Microsoft Surface - Cannot hit breakpoints

Hi,

I have a surface book which I have been using for cuda development on the go. It had been working fine for several years, but in the last few months breakpoints in nsight for visual studio have stopped working.

Device query shows everything looks normal:

Detected 1 CUDA Capable device(s)

Device 0: "GeForce GPU"
  CUDA Driver Version / Runtime Version          10.0 / 9.0
  CUDA Capability Major/Minor version number:    5.0
  Total amount of global memory:                 1024 MBytes (1073741824 bytes)
  ( 3) Multiprocessors, (128) CUDA Cores/MP:     384 CUDA Cores
  GPU Max Clock rate:                            993 MHz (0.99 GHz)
  Memory Clock rate:                             2505 Mhz
  Memory Bus Width:                              64-bit
  L2 Cache Size:                                 1048576 bytes
  Maximum Texture Dimension Size (x,y,z)         1D=(65536), 2D=(65536, 65536), 3D=(4096, 4096, 4096)
  Maximum Layered 1D Texture Size, (num) layers  1D=(16384), 2048 layers
  Maximum Layered 2D Texture Size, (num) layers  2D=(16384, 16384), 2048 layers
  Total amount of constant memory:               65536 bytes
  Total amount of shared memory per block:       49152 bytes
  Total number of registers available per block: 65536
  Warp size:                                     32
  Maximum number of threads per multiprocessor:  2048
  Maximum number of threads per block:           1024
  Max dimension size of a thread block (x,y,z): (1024, 1024, 64)
  Max dimension size of a grid size    (x,y,z): (2147483647, 65535, 65535)
  Maximum memory pitch:                          2147483647 bytes
  Texture alignment:                             512 bytes
  Concurrent copy and kernel execution:          Yes with 4 copy engine(s)
  Run time limit on kernels:                     No
  Integrated GPU sharing Host Memory:            No
  Support host page-locked memory mapping:       Yes
  Alignment requirement for Surfaces:            Yes
  Device has ECC support:                        Disabled
  CUDA Device Driver Mode (TCC or WDDM):         WDDM (Windows Display Driver Model)
  Device supports Unified Addressing (UVA):      Yes
  Device PCI Domain ID / Bus ID / location ID:   0 / 1 / 0
  Compute Mode:
     < Default (multiple host threads can use ::cudaSetDevice() with device simultaneously) >

deviceQuery, CUDA Driver = CUDART, CUDA Driver Version = 10.0, CUDA Runtime Version = 9.0, NumDevs = 1, Device0 = GeForce GPU
Result = PASS

I am using the integrated Intel graphic chipset as the driver of the display, so the nvidia gpu is dedicated for cuda. Nsight does not give any errors when I debug, it just does not hit the breakpoints. I am running cuda 10.0 and latest nsight (6.0). My nvidia GeForce GPU display driver is version 25.21.14.1735 (11/12/2018).

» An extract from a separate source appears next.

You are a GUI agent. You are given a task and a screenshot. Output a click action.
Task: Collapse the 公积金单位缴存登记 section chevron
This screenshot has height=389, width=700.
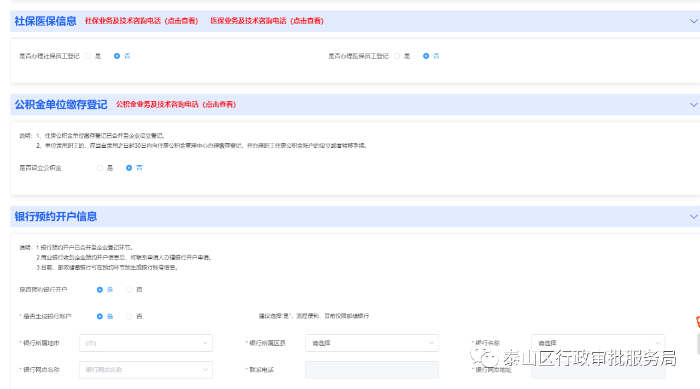(693, 105)
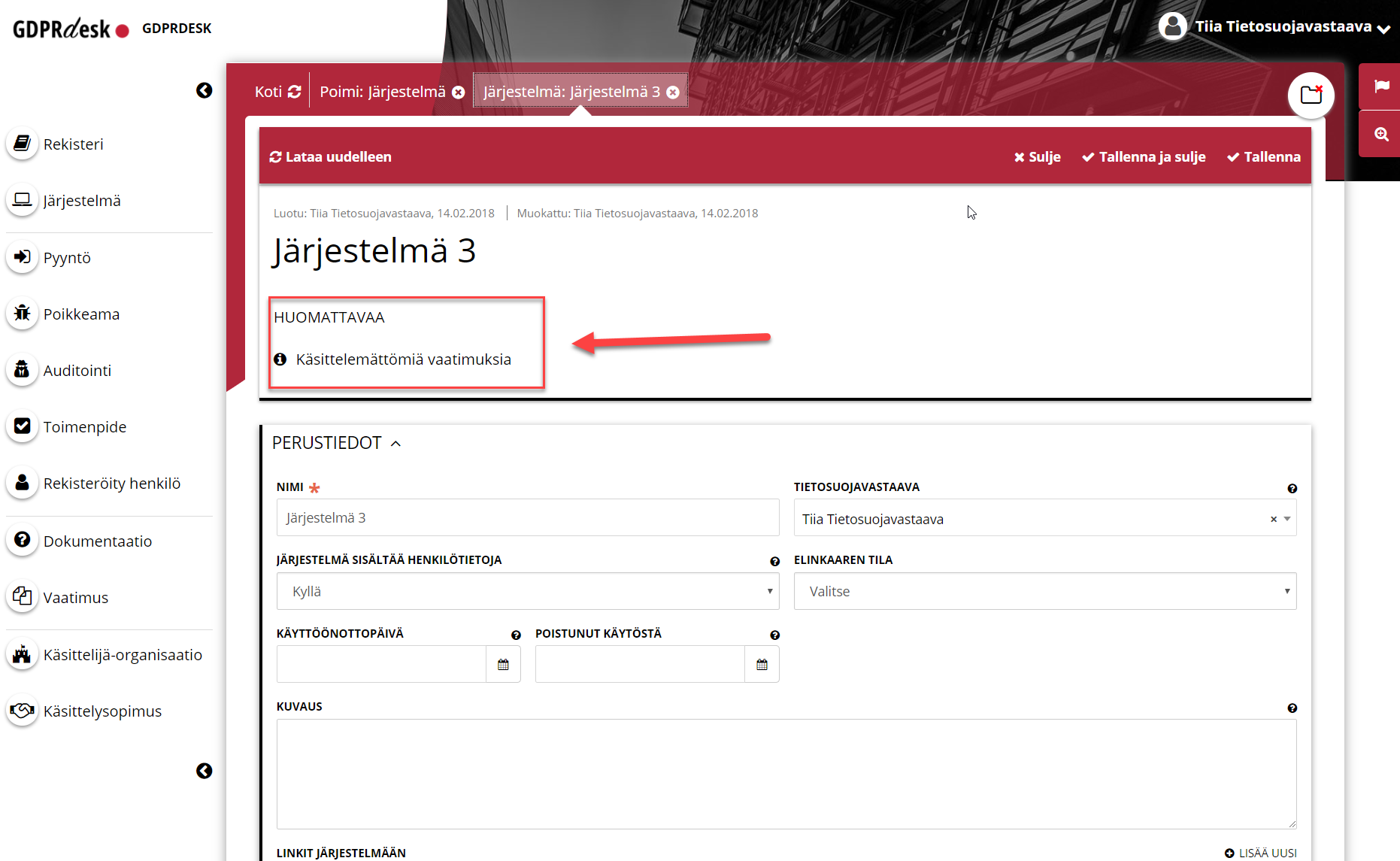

Should I try to install older version of the nvidia drivers to see if this is the problem or old versions of nsight? Any pointers would be appreciated.

Hello,

According to the information in the link below, the recommended drivers for Nsight 6.0 are 411.63.

[url]https://developer.nvidia.com/gameworksdownload#?search=nsight-visual-studio-edition[/url]

Let me know how it goes for you.

Best,
Tom

This makes it look to me like you are running CUDA 9.0:

Device 0: "GeForce GPU"
  CUDA Driver Version / Runtime Version          10.0 / 9.0

And while I’m not saying its the source of your problems, I would ordinarily not like to see the GPU descriptor listed as “GeForce GPU”.

maybe your environment needs to be tidied up

While this is strange, it appears to be normal for a Microsoft Surface based on what I can find on the internet. Maybe there is an agreement between NVIDIA and Microsoft not to reveal the exact GPU type.

Thanks, I am running cuda 8,9,10 for backward compatibility purposes, accidentally ran the output above from 9 not 10.

The driver version is tricky as the surface only accepts the OEM driver from Microsoft, and according to Windows update this is the latest version. I have read some people manage to install the Nvidia reference drivers by changing the inf files but I didn’t want to do this.

Doing an uninstall of existing Nvidia driver and running DDU got my machine clean, and then manually installing the driver from the Nvidia 411.63 temp folder solved this (for some reason the official installer gets stuck on the software license agreement screen…).